◆ **TASK TO COMPLETE**: Please return each record below exactly, with nothing left out.

━━━━━ DATASET EXTRACT

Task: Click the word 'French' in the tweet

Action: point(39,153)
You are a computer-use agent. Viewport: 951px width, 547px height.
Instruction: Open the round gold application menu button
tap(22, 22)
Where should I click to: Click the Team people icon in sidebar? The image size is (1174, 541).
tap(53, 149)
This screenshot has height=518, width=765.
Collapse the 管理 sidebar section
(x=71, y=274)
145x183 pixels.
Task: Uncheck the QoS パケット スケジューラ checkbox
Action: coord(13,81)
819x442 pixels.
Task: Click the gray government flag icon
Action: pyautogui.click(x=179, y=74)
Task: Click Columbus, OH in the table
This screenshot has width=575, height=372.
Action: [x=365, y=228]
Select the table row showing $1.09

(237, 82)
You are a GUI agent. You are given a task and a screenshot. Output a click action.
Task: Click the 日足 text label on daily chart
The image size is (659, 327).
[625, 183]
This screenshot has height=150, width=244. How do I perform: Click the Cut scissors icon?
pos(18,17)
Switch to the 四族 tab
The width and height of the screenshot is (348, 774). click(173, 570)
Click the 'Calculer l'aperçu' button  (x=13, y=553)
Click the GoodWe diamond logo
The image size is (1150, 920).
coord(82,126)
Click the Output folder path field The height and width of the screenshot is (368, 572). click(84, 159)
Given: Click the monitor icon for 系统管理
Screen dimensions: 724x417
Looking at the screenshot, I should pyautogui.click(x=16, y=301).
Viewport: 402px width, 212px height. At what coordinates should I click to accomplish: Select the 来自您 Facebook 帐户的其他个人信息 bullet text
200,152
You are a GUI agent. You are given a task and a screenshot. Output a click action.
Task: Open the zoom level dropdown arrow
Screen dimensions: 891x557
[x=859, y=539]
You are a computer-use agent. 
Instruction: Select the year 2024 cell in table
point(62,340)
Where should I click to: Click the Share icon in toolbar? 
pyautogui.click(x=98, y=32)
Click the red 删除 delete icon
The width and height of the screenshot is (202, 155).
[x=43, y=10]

━━━━━━━━━━

◆ **EXPECTED ANSWER**:
Task: Click the word 'French' in the tweet

Action: point(39,153)
You are a computer-use agent. Viewport: 951px width, 547px height.
Instruction: Open the round gold application menu button
tap(22, 22)
Where should I click to: Click the Team people icon in sidebar? The image size is (1174, 541).
tap(53, 149)
This screenshot has height=518, width=765.
Collapse the 管理 sidebar section
(x=71, y=274)
145x183 pixels.
Task: Uncheck the QoS パケット スケジューラ checkbox
Action: coord(13,81)
819x442 pixels.
Task: Click the gray government flag icon
Action: pyautogui.click(x=179, y=74)
Task: Click Columbus, OH in the table
This screenshot has width=575, height=372.
Action: [x=365, y=228]
Select the table row showing $1.09

(237, 82)
You are a GUI agent. You are given a task and a screenshot. Output a click action.
Task: Click the 日足 text label on daily chart
The image size is (659, 327).
[625, 183]
This screenshot has height=150, width=244. How do I perform: Click the Cut scissors icon?
pos(18,17)
Switch to the 四族 tab
The width and height of the screenshot is (348, 774). click(173, 570)
Click the 'Calculer l'aperçu' button  (x=13, y=553)
Click the GoodWe diamond logo
The image size is (1150, 920).
coord(82,126)
Click the Output folder path field The height and width of the screenshot is (368, 572). click(84, 159)
Given: Click the monitor icon for 系统管理
Screen dimensions: 724x417
Looking at the screenshot, I should pyautogui.click(x=16, y=301).
Viewport: 402px width, 212px height. At what coordinates should I click to accomplish: Select the 来自您 Facebook 帐户的其他个人信息 bullet text
200,152
You are a GUI agent. You are given a task and a screenshot. Output a click action.
Task: Open the zoom level dropdown arrow
Screen dimensions: 891x557
[x=859, y=539]
You are a computer-use agent. 
Instruction: Select the year 2024 cell in table
point(62,340)
Where should I click to: Click the Share icon in toolbar? 
pyautogui.click(x=98, y=32)
Click the red 删除 delete icon
The width and height of the screenshot is (202, 155).
[x=43, y=10]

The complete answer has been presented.